Debugging with Rob

OK. Today I’m going to find out why my program is crashing. I’m going to do this in an “experimental” way. I’m going to put up a hypothesis (a theory about why something happens) and then try to test it. Before I do that though, perhaps I’d better describe the problem. I apologise if some of this explanation is a bit technical:

The program runs for a while and then stops.

The length of time the program runs varies, and I can’t tell what happens at the point of failure because it is inside a device. And I can’t take a look inside the program because those tools aren’t available to me.

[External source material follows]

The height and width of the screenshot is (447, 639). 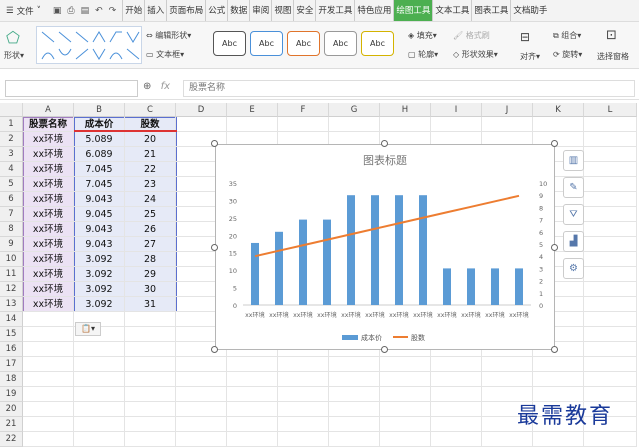 What do you see at coordinates (165, 54) in the screenshot?
I see `textbox-button: ▭ 文本框▾` at bounding box center [165, 54].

So, let’s try my first hypothesis:

Hypothesis 1: “The program flashes the neopixel leds at the same time as it receives data from the air quality sensor. Perhaps the code that controls the lights is affecting the code that gets the data.

Test:

  • Increased speed of pixel update.

  • Loaded up the serial interface with data.

  • Increased rate of MQTT update to once per second

Results

Display update slowed right down (as we might expect) but no crash

On this basis I’ll conclude that this hypothesis is not valid. So let’s try another:

Hypothesis 2: Serial data reception is interfering with the WiFi transmission. When the device has got a complete reading from the air quality sensor it sends a message over WiFi to the server.

Test:

  • Turned off the Pixel updates

  • Loaded up the serial interface with data

  • Added code to confirm successful network message sent

Result:

When the serial data is being transmitted the data transfer is slower because the serial interface steals cycles from the processor. Eventually the transfer collapses and the Publish method starts to return false. Shortly after that the whole system falls over.

Further Test:

restored the pixels and loaded up the serial port

Result:

When the serial port is loaded the performance collapses before.

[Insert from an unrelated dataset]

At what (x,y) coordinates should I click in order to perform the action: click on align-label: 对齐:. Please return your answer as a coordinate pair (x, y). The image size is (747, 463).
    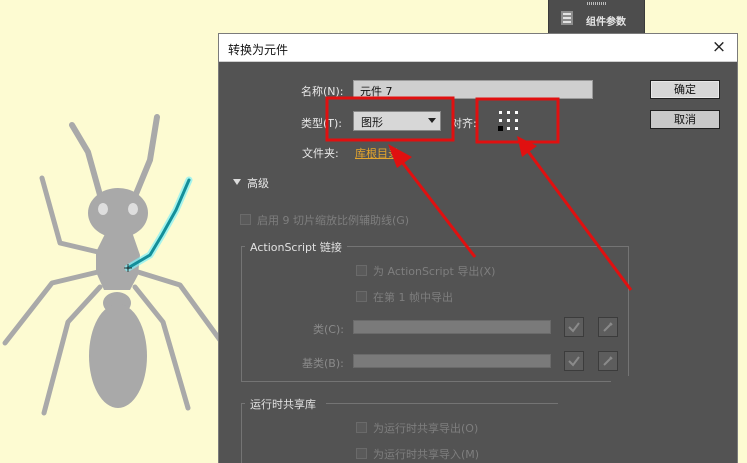
    Looking at the image, I should click on (464, 124).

So, it is not a good idea to use the network connection while you are receiving data from the serial port.

This is because I’m using a software simulation of the hardware that normally receives serial data. This simulation has specific timing constraints that means that it needs to “lock out” other processes when it runs. And it seems that this is causing the problem. Under normal circumstances the node only sends a network message every six minutes or so, and the chances of interference are small. But when I’m doing “proper” testing - sending lots of messages and receiving loads of data - I notice the problem.

The solution is to re-work the code so that the two things don’t occur at the same time. Which means I get to write more code. Which I quite like.

You might like to know (if you’ve read this far) that the notes above actually came from my diary. I always write these things up each day. The idea is that if I get a similar problem in the future I’ll have something to go back to. If you don’t write a diary/log when you do this kind of thing you’re really missing out on a trick.